Ne pas donner à manger au conférencier

  • De Sacha Danino, Alexandre Guilbaud et Patrick Schilling. Mise en scène Alexandre Guilbaud et Patrick Schilling. Avec Erwan Creignou.
  • Spectacle vu le 13 janvier 2015 à
  • Réserver sur liens Fnac

C’est un spectacle assez peu courant, à mi-chemin entre le cours d’histoire, la visite guidée et la conférence. La petite scène des Mathurins, au second sous-sol, reproduit l’intérieur poussiéreux d’un vieux Parisien attaché à sa ville, bric à brac empli de cartes anciennes, de babioles et de figurines avec lesquelles il nous conte douze siècles d’histoire de Paris, de Lutèce à Philippe Auguste. Soit, en grande partie, ce Moyen Age qu’on prend souvent pour un temps de pauvreté, de maladies et d’obscurantisme, écrasé entre deux grands âges que seraient l’Antiquité et la Renaissance. Il y a là un appel éloquent à reconsidérer cette période qui fut celle de la chevalerie, de l’amour courtois et des troubadours, où furent inventées la portée musicale et les cathédrales gothiques (le comédien cite aussi l’astrolabe et la boussole qui ont des origines plus anciennes). Mais, surtout, le Moyen Age contient en germes les possibilités de la Renaissance, grâce à l’acharnement patient de moines copistes qui passèrent leur vie à transcrire les manuscrits de l’Antiquité.

Erwan Creignou incarne de façon convaincante ce vieil érudit sympa qui interpelle souvent sa femme (sa bonne ?) affairée, en coulisses, à préparer des paupiettes de veau. Il s’adresse simplement au public, d’une diction un peu désuète mais jamais hésitante, passe des diapos, glissant parfois une photo de sa nièce ou de son beau-frère. Le spectateur n’est jamais perdu, saisi par les tours de passe passe narratifs du comédien qui change de ton et sème son propos de blagues guillerettes.

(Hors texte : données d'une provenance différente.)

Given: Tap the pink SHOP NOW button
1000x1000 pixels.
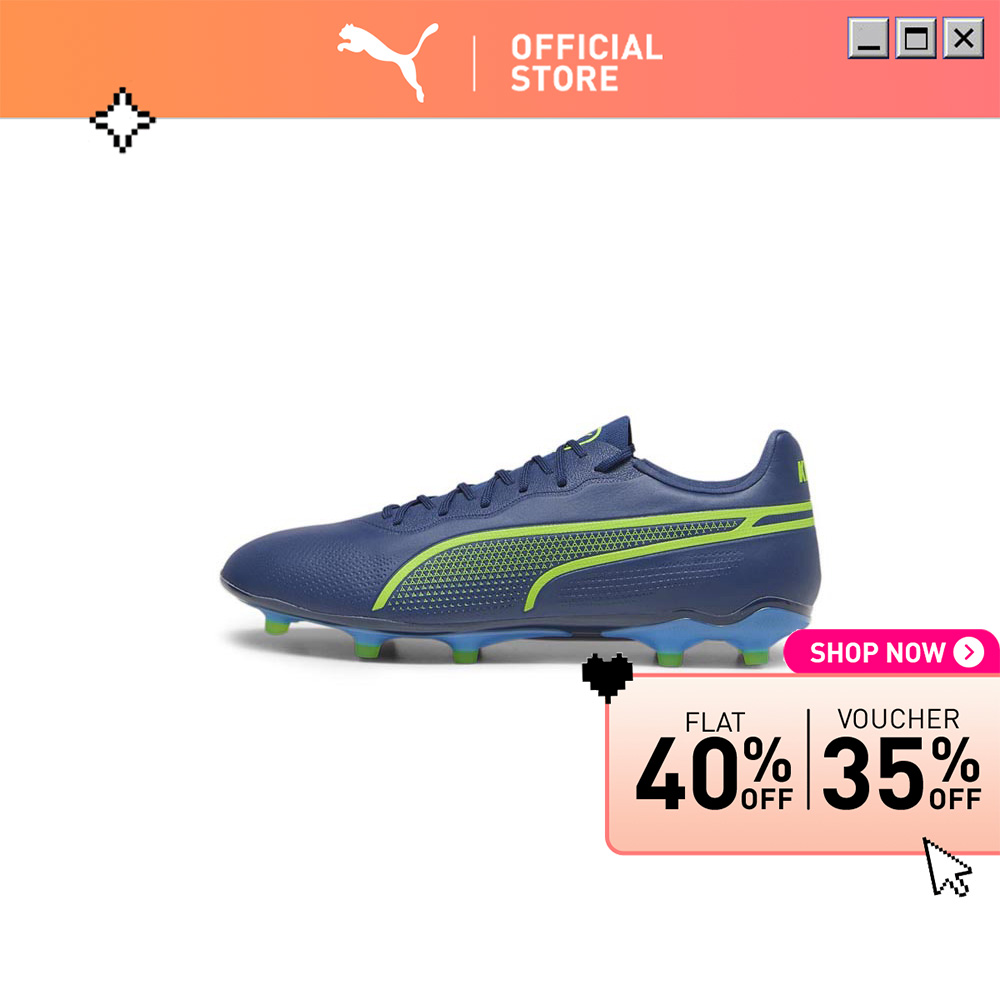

Le texte d’Alexandre Guilbaud, Patrick Schilling et Sacha Danino, coauteur du Tour du Monde en 80 jours, est clair et didactique, en même temps qu’assez érudit. Avec ce goût de l’anecdote et des vies de Saints, on n’est pas très loin de chez Lorànt Deutsch dont le célèbre Métronome, en égrenant l’histoire de Paris au fil de ses stations, tirait son principe d’un hors-série de l’Itinérant, un journal vendu par des SDF.

En compagnie du comédien, on explore un pan méconnu de l’histoire parisienne, en partant de la ville gallo-romaine, bâtie au sud de la Seine, avec son cardo maximus, axe nord-sud que figurent toujours la rue Saint-Jacques et la rue Saint-Martin, dont les termes de Cluny et les arènes de Lutèce sont les deux seuls vestiges actuels. Au 3e siècle les Parisii s’installent sur les îles qu’ils fortifient contre les premières invasions barbares. Le comédien évoque Saint Denis de Paris qui marche, tête coupée à la main, depuis le mont Martre (soit mont des Martyrs) où il a été décapité jusqu’à la ville éponyme où seront plus tard inhumés rois et reines de France, Sainte-Geneviève qui résiste à Attila le Hun, connu pour sa sentence définitive : « là où passe mon cheval, l’herbe ne repousse pas », ou le roi Clovis dont le nom va évoluer en Louis. Au début du 13e siècle, pourquoi Philippe Auguste construit-il le Louvre à l’ouest de sa muraille ? Non pour se protéger des Normands mais bien des Anglais qui possèdent la moitié de la France, notamment la Guyenne et la Normandie…

Même aux fins connaisseurs des mystères de Paris, ce spectacle fera découvrir des choses. Instruire en divertissant, c’est au fond l’idéal classique que les auteurs et le comédien réalisent, non sans faire passer un message fort en ces temps de division : l’histoire est notre bien commun à tous, une de nos richesses inaliénables.